TODO: replace this with pip install once package is ready Porate was written to use python 3.9.

Python Package Installation Using Poetry

Porate can be installed and run from a virtual environment using poetry, a widely used python virtual environment manager.

poetry install

Manually Python Package Installation

If you wish to install outside of a poetry managed virtual environment, the 3rd party python packages that need to be installed are:

  • typer
  • biopython
  • pyntcloud
  • requests
  • progressbar

Compiling C Source

Several under-the-hood functions are implemented in both python and C. If the C versions are not compiled performance will be reduced.
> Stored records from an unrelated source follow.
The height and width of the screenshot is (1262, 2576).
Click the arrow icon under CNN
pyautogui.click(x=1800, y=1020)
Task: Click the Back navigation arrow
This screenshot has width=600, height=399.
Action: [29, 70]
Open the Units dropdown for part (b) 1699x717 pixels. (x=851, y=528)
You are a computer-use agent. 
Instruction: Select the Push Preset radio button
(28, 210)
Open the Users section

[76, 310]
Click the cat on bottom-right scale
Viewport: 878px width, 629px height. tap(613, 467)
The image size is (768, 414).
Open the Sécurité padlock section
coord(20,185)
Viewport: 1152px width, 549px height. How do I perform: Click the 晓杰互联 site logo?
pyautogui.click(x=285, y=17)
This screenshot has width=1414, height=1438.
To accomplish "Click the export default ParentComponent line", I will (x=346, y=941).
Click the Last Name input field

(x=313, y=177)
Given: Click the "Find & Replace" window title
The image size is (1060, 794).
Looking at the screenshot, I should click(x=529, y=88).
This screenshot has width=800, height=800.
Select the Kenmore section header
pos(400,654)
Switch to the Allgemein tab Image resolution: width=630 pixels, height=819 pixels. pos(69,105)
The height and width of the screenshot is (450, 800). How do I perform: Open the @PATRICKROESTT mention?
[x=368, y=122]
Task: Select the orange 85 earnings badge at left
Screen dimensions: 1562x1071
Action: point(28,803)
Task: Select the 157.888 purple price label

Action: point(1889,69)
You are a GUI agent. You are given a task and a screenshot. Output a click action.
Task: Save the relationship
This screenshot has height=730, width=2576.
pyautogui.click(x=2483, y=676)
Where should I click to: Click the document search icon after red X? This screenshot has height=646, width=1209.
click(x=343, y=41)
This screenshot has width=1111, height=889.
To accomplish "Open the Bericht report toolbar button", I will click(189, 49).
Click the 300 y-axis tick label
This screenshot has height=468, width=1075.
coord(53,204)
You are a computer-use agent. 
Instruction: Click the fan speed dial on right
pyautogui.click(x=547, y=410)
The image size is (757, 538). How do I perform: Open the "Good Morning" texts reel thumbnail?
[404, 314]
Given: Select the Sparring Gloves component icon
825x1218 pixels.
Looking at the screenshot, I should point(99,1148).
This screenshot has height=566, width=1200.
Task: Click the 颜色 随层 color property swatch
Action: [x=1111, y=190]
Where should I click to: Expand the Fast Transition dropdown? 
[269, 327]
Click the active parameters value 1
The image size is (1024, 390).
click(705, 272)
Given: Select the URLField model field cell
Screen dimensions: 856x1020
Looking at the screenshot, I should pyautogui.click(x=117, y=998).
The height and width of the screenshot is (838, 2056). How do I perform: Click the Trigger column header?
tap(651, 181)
To compile them:

./source/compile_c_libs.sh

Usage

TODO: show single example CLI with resolution changes

Porate can be invoked from the command-line or imported and used within your own python scripts.

CLI Usage

Note that when first run porate will need to download the RCSB components datafile from the public RCSB database, which is used to optionally clean structures of extraneous atoms (see Flags below).

The CLI can be used with 4 different inputs.

  1. A single PDB ID can be supplied.
python porate 4JPN
  1. A batch of PDB IDs can be supplied in a text file, one per line.
python porate <path-to-my-text-file>
  1. A local PDB file can be supplied.
python porate <path-to-my-file>
  1. A batch of PDB files from a directory can be supplied.
python porate <path-to-my-dir-of-PDBs>

Flags

resolution the length of the sides of the voxels constructed. 3 Angstroms is the default. Smaller values will result in higher resolution structures but will take longer to annotate.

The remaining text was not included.